# [What needs to be done]
Pull out every line in the entries below that contains the string "resolution", and copy each of those lines in full.

# [Recorded data]
○ ○ ○ ○ ○

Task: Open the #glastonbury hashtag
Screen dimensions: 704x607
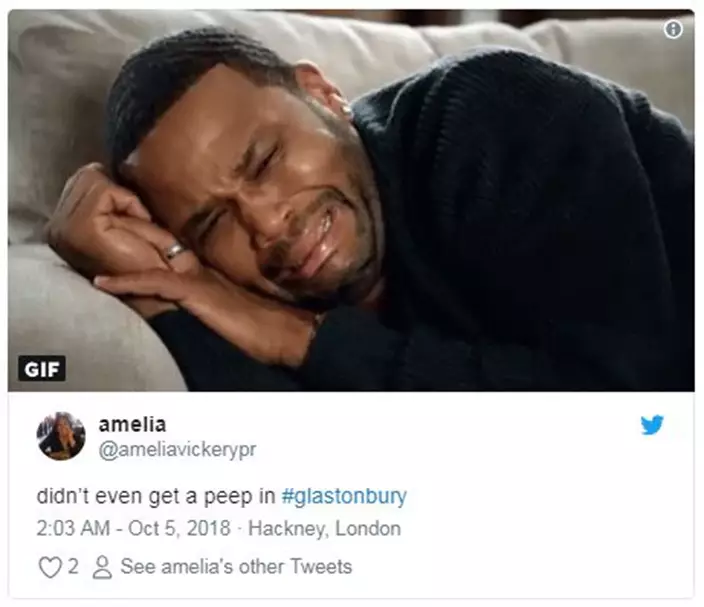Action: (344, 496)
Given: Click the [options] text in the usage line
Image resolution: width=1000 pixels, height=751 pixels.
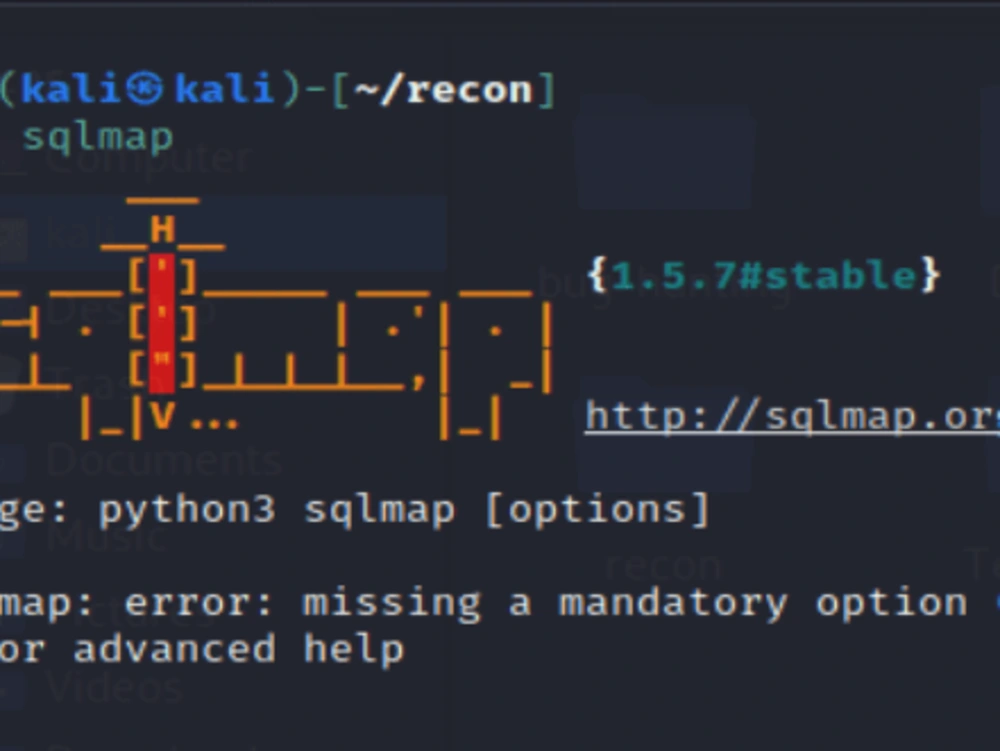Looking at the screenshot, I should [x=598, y=510].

○ ○ ○ ○ ○

# [Worked answer]
Image resolution: width=1000 pixels, height=751 pixels.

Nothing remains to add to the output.